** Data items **
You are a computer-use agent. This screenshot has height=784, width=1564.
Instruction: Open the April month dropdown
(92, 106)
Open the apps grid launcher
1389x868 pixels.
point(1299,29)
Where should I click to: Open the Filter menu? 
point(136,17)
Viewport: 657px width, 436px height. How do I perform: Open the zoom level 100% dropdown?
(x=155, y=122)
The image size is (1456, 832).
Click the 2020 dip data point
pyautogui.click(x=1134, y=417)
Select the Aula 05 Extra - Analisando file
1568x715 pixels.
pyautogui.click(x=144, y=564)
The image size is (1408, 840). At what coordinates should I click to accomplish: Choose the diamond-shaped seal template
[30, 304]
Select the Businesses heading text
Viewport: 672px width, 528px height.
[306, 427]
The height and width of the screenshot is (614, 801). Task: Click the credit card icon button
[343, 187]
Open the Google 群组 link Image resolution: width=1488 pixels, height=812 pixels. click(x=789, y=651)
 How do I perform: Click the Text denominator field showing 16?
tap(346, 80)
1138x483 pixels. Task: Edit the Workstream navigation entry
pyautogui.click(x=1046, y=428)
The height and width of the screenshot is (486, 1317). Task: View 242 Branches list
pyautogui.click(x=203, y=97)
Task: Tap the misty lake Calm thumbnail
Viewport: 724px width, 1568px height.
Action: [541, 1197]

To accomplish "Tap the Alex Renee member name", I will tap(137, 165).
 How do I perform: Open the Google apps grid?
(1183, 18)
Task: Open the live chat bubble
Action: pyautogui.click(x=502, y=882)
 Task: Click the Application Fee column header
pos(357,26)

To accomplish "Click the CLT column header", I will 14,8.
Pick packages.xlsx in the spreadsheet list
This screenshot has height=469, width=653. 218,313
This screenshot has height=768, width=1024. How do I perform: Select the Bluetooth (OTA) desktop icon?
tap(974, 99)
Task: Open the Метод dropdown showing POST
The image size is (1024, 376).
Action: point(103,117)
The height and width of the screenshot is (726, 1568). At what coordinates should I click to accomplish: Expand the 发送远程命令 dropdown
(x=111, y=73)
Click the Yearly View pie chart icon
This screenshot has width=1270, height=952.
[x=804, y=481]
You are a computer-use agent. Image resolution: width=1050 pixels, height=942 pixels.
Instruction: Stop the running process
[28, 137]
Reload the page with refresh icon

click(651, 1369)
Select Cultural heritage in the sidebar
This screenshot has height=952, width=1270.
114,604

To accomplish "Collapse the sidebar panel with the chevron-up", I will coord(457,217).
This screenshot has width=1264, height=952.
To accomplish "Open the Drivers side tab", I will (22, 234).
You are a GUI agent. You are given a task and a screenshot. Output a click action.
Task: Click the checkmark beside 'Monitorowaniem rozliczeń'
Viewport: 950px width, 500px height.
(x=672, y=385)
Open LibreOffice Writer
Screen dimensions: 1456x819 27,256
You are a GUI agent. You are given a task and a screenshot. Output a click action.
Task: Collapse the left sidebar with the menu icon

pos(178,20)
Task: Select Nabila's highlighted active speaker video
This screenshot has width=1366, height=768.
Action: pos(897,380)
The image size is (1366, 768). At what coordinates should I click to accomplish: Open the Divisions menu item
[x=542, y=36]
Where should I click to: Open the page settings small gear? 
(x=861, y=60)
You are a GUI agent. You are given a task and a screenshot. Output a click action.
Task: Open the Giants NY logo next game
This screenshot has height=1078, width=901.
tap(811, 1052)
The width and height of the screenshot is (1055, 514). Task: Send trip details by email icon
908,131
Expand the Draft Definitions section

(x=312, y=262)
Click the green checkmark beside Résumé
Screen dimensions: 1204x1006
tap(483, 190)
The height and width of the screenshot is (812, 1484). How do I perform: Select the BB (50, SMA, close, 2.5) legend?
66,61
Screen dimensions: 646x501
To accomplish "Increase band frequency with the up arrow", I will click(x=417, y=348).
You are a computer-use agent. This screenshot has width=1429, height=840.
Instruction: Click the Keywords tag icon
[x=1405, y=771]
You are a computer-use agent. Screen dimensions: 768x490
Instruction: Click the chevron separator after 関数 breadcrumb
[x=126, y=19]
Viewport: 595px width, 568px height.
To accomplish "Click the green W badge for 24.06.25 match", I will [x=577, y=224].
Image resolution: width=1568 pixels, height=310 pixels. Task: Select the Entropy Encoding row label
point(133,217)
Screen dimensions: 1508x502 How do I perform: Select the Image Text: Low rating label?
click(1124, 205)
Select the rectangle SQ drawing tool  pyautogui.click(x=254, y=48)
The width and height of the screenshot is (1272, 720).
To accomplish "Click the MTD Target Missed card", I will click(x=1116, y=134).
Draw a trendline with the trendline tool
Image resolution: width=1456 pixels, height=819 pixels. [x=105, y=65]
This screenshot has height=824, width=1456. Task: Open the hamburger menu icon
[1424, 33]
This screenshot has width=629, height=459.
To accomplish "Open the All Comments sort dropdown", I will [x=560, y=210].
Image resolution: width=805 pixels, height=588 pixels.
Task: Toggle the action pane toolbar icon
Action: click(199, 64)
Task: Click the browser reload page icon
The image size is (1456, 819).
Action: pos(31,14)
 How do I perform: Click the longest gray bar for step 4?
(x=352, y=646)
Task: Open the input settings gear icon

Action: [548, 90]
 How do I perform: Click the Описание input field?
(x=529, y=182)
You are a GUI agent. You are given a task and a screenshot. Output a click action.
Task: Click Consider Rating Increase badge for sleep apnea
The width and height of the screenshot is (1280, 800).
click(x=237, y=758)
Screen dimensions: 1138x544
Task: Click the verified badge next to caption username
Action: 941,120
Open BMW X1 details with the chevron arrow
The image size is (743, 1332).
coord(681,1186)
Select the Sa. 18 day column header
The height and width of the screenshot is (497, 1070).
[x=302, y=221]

** EXERCISE BRIEF **
Write out everything from the line containing "Open the Google 群组" down to the line containing "pyautogui.click(x=1046, y=428)", replacing "Workstream" with "Project" and leaving all else in those lines unchanged.

** EXPECTED OUTPUT **
Open the Google 群组 link Image resolution: width=1488 pixels, height=812 pixels. click(x=789, y=651)
 How do I perform: Click the Text denominator field showing 16?
tap(346, 80)
1138x483 pixels. Task: Edit the Project navigation entry
pyautogui.click(x=1046, y=428)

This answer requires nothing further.